This is not the only case of timber trespass, as the crime of killing trees on someone else’s property is known, that has roiled east-coast elites in recent years. In July on Nantucket, an island in Massachusetts, Jonathan Jacoby, a resident, was sued by his neighbour after he chopped down 16 of her trees and promptly listed his property for $10m, boasting of its (new and improved) “sweeping views of the Atlantic Ocean”. Nor is it the only case of tree felling that has obsessed the public. There is an entire forum (r/treelaw) on Reddit, a social-media site, dedicated to mourning massacred trees and seeking retribution against those who have wielded the axe. Ask locals and these crimes are heinous: people in Camden have described the act of tree poisoning as “abhorrent” and called Ms Bond and her husband “definitely evil”.
Ask an economist, however, and they may have a different word for illegal tree-felling: rational. The theory of rational crime was developed by Gary Becker of the University of Chicago. He started thinking about the topic when, running late to examine a phd student at Columbia University, he weighed the odds of getting caught if he parked illegally, and the fine he would incur, against the inconvenience of driving farther in search of a space. As he walked to the exam, he thought about how the city must have made a similar calculation: the level of the fine would have been calibrated to deter infractions (or perhaps maximise revenues). It was the 1960s, and most discussion of crime at the time fixated on the depravity of criminals. Becker did not buy it. Some people became criminals “not because their basic motivation differs from that of other persons”, he wrote, but because the benefits to them exceeded the potential costs. (He felt it was rational for him to have parked illegally. He did not end up getting a ticket.)
Timber trespassing by the uber-rich fits neatly into Becker’s theory. Whereas crimes of passion might be perpetrated by people who have momentarily taken leave of their senses, the felling of an oak tree is necessarily premeditated. Moreover, the economic benefits are often clear. An unobstructed ocean view can add a huge premium to a house price. After Ms Gorman’s trees came down the Bond property was reassessed. Where once it had a “good” ocean view it now had a “very good” view; a change that added $500,000 in value to a plot previously worth $1.2m.

**DATA SHOWN:**
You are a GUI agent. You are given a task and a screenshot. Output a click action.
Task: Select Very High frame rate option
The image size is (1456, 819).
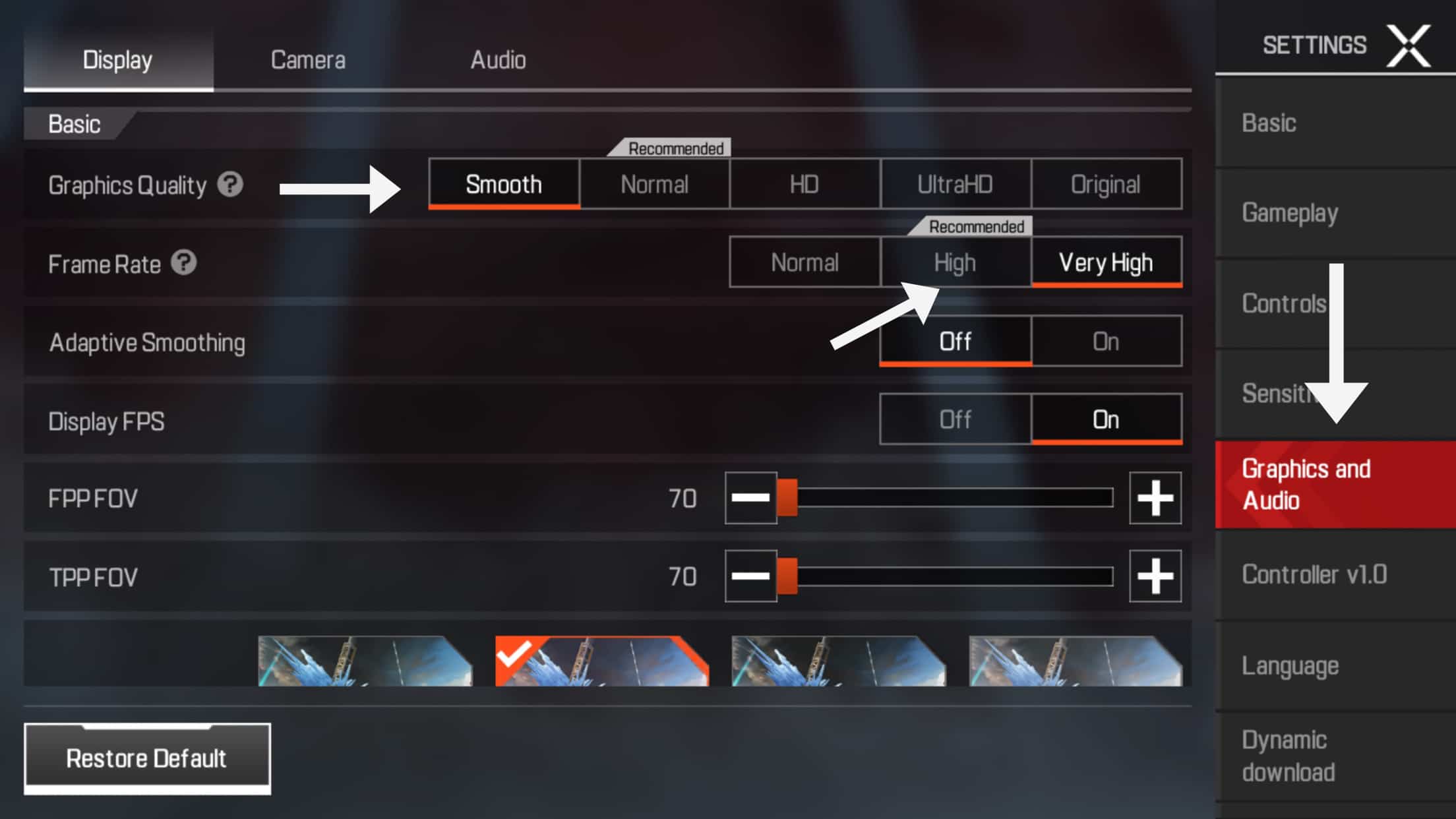[x=1104, y=263]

**PROBLEMS TO WORK ON:**
**A.** Name every person identified by name in the passage on timber trespass.
**B.** For each statement, answer yes or no according to the passage on timber trespass, and quote the words that decide it. (i) Jonathan Jacoby cut down 16 trees belonging to his neighbour. (ii) Becker received a ticket for parking illegally. (iii) After the reassessment, the Bond property's ocean view was rated "excellent".
Answer using only the passage on timber trespass.

**TASK-BY-TASK ANSWERS:**
**A.** Jonathan Jacoby, Ms Bond, Gary Becker, Ms Gorman

**B.**
(i) Yes: "he chopped down 16 of her trees"
(ii) No: "He did not end up getting a ticket."
(iii) No: "it now had a “very good” view"